I didn’t move and I didn’t look at him, I just stared, unseeing, at the shattered glass beneath me.
He sighed in defeat, the sound as foreign as it was fake, because Mickey would never accept defeat. “If the Borellos know you’re alive, there’s no reason to continue acting like you’re not. You’ve had a four-year vacation, and you’re welcome for it. It’s time you remembered your place here, Princess. So do what you always planned to. Marry Kieran and have kids. Ensure our bloodline. Try to make yourself believe you can do half as good a job as I’ve been doing the past twenty years, and maybe the rest of the guys will believe you can too. Maybe I’ll even believe you.”
He acted like he was giving me the greatest gift instead of sentencing me to a life in this prison.
For years this conversation was all I had wanted. From the day I’d turned eighteen until just before Aric had died, I’d begged Mickey to let me marry Kieran.
But it had never been the right time. Even though he knew one day it would happen, it had never benefited Mickey, so he’d brushed my pleas away. And now that the day had finally come, I wished it hadn’t.
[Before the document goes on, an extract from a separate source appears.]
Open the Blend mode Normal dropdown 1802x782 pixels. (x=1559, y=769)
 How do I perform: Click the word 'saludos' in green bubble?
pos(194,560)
Even if I’d never known what it was like to be kissed so passionately it made my soul cry, I’d still wish this conversation hadn’t happened. Wouldn’t ever happen.
Because the man who entered my bed at night, the man who kept me at arm’s length both physically and emotionally, was no longer the man I’d always sworn to love. He was no longer someone I even knew. The thought of marrying him had a panic rising deep in my gut. The need to be free of this place became more urgent.
“I’ll expect your engagement as your thanks,” Mickey said as he walked out of the house.
His dark warning hung in the air long after he was gone, and with it hopelessness and anger.
With one conversation, Mickey had reminded me how much control he had over my life . . . had reminded me how he could chain me to this place forever. I could feel the bars of this prison tightening like a noose around my neck, and I was helpless to stop them. Helpless to stop him.